** Opening Data shown block **
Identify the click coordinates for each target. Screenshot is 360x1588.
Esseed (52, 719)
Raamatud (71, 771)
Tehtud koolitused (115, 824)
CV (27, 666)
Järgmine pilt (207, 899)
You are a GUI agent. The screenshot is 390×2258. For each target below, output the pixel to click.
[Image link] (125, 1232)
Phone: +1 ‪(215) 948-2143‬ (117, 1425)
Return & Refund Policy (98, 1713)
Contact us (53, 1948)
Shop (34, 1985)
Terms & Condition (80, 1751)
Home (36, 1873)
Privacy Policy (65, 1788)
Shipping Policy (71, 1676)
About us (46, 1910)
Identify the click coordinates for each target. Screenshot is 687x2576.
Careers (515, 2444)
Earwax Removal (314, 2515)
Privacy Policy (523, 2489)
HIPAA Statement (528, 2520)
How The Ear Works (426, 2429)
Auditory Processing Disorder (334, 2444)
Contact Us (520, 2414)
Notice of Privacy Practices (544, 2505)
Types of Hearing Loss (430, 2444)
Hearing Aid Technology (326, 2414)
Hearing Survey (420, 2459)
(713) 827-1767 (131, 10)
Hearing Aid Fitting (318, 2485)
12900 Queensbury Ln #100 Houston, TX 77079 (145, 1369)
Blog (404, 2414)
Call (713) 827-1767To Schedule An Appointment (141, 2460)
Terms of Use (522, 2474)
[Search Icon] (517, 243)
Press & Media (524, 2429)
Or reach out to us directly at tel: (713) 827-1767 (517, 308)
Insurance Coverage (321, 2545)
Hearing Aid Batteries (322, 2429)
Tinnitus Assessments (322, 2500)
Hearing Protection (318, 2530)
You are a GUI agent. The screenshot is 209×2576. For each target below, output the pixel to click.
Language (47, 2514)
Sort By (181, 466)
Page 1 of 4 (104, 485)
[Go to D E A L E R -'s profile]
** Closing Data shown block **
* _Exercise goal_:
Filter the entries and copy each line with "coordinates".

* _Output below_:
Identify the click coordinates for each target. Screenshot is 360x1588.
Identify the click coordinates for each target. Screenshot is 687x2576.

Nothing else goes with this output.